Trata-se do poema narrativo Lucrécia^2 (1594) de William Shakespeare (1564-1616).
O autor, consagrado pela dramaturgia e – secundariamente – pelos sonetos, produziu
dois épicos menores – outro nome para o formato – durante um fechamento prolongado
dos teatros, cedo em sua carreira, sendo Venus e Adônis (1593) o antecessor de Lucrécia.
As duas obras (e apenas estas) foram publicados por iniciativa de Shakespeare,
dedicadas a um patrono, o conde de Southampton. De fato, Vênus foi o primeiro sucesso
literário de Shakespeare, o maior até Hamlet (1600-1). Fazia parte de uma voga de epílios,
poemas eróticos, e a essa característica o autor ficou associado: “no século dezessete,
sua identidade autoral estava em grande medida atada ao uso de linguagem sexual e ao
tratamento de temas eróticos.” (WILLIAMS, 1997, p. 1).
Na dedicatória de Vênus , Shakespeare promete a Southampton um “labor mais
grave”, que viria a ser o sombrio, solene e violento Lucrécia. O poeta se valeu do mito
republicano de Roma, segundo o qual a expulsão dos reis etruscos, por volta de 500 a.C.,
teria sido motivada pelo estupro da dama Lucrécia pelo príncipe Sextus Tarquinius.
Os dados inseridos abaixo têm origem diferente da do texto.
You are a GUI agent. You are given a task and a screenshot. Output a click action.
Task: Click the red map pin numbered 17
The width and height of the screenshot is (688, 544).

Suas
fontes foram Ab Urbe Condita de Tito Lívio (59 a.C.–17 d.C.), um historiador (via
tradução), e Fastos de Ovídio (43 a.C.-18 d.C.), um poeta; e a versão de Geoffrey Chaucer
(ca. 1340-1400) em The Legend of the Good Women também o influenciou. O gênero de
Lucrécia é o lamento, que tem sua origem na coletânea The Mirror for Magistrates
(várias edições a partir de 1559), em que figuras caídas lamentavam sua sorte, e cujo
intuito era didático. Uma característica que Lucrécia compartilha com Mirror é a rima
real, a estrofe de sete versos rimados no padrão ABABBCC. O poema de Shakespeare
conta com 265 dessas estrofes, totalizando 1.855 versos.


1
Leonardo Augusto de Freitas Afonso é pesquisador e tradutor shakespeariano, doutor em Lingística
Aplicada pela Universidade Estadual de Campinas, e publicou A Tragédia de Hamlet, Príncipe da
Dinamarca (2020). 2
As citações de Lucrécia são da tradução, ainda inédita, que é parte da tese de doutorado do autor, orientada
pelo professor John Milton na Universidade Estadual de Campinas. Também do autor são as traduções de
citações em língua estrangeira, exceto quando indicado.